Loren Newman, a 73-year-old Manton resident, said he hadn’t planned to leave his home. But as firefighters cut a 30-foot wide firebreak across his property Monday, he was reconsidering.

″I usually don’t get too excited about fires, but this one has me hemmed in,″ he said. ″There’s fire to the west, to the south and to the east.″

Elsewhere in the West, smaller fires burned in Oregon, Alaska, Washington, Idaho and Utah.

About 1,200 soldiers from the Army’s 9th Infantry Division at Fort Lewis near Tacoma, Wash., shipped out Monday to help fight fires in Oregon, Maj. John Lundberg said. They were to help dig fire lines and relieve fatigued crews battling two big blazes near Burns, Ore.

It is the third summer in a row Fort Lewis troops have been used to battle fires. They were fought fires in Yellowstone National Park in 1988 and the Baker, Ore., area last summer, Lundberg said.

An estimated 1,200 Army soldiers from the 4th Infantry Division at Fort Carson, Colo., were expected to arrive in Tuesday in northern California, where a long drought has heightened fire danger.

Firefighting in northern California was hampered by an inversion layer - a layer of cool air holding hot air down - that held in smoke, creating hot and hazy conditions. Airplanes that bomb the fires with a mixture of fire retardant and fertilizer to encourage new growth were unable to fly Sunday or Monday, officials said.

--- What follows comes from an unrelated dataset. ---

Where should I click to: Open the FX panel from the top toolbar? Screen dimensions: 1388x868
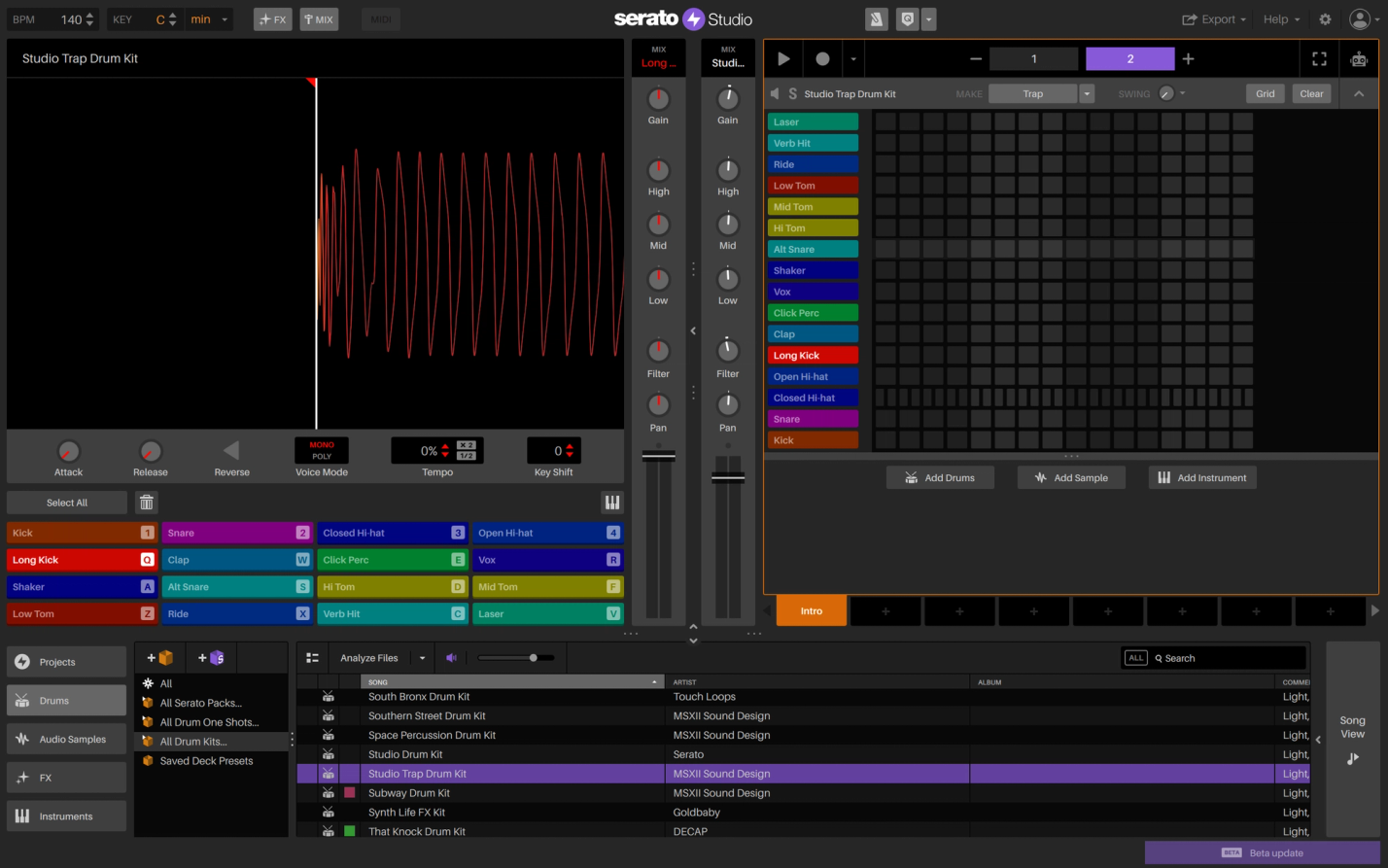coord(272,18)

Because of the thick smoke, fire officials had to bring in helicopters with infrared sensors to identify ″hot spots″ and map them for ground crews.

On the Finley Lake fire, firefighters worked Monday to create a two-mile- long defense line in Manton, burning out a swath that hopefully would counter the northbound forest fire and keep it from destroying several homes.

″Manton is our main concern this afternoon. There’s up to 400 homes and 1,000 people in that area,″ said Paul Bertagna, California Department of Forestry spokesman.

The fire also was nearing Lassen National Forest near Mineral and Lassen Volcanic National Park to the north.

Manton residents hadn’t been evacuated by midday but residents were advised to be ready to leave officials said.

Manton resident Sally Beezley decided to leave her home.

″I was really calm until last night,″ she said. ″But when you see the flames, everything changes.

″The tops of the trees were on fire, and it was close enough so you could feel the waves of heat.″

Farther south in the Sierra Nevada range, three major fires still raged Monday in Yosemite National Park, where an estimated 17,000 acres had been charred.

Yosemite has been off-limits to tourists since Friday.

Flames in the park were within two miles of Merced Grove, a stand of giant sequoia trees up to 2,000 years old, and also within two miles of the Badger Pass ski area, the oldest ski resort in California. The sequoias were treated with fire retardant, but their thick bark usually protects them from fire, allowing dthem to reach their advanced ages.

Flames were about 10 miles from landmarks like El Capitan, Half Dome and Yosemite Falls.

Since Aug. 3, more than 200,000 acres of California forest has burned, mostly as the result of 31,108 lightning strikes, forestry officials said. A total of 127 structures had been lost as of Monday, including 42 from the Finley fire, said Dwayne Collier, a National Parks Service spokesman.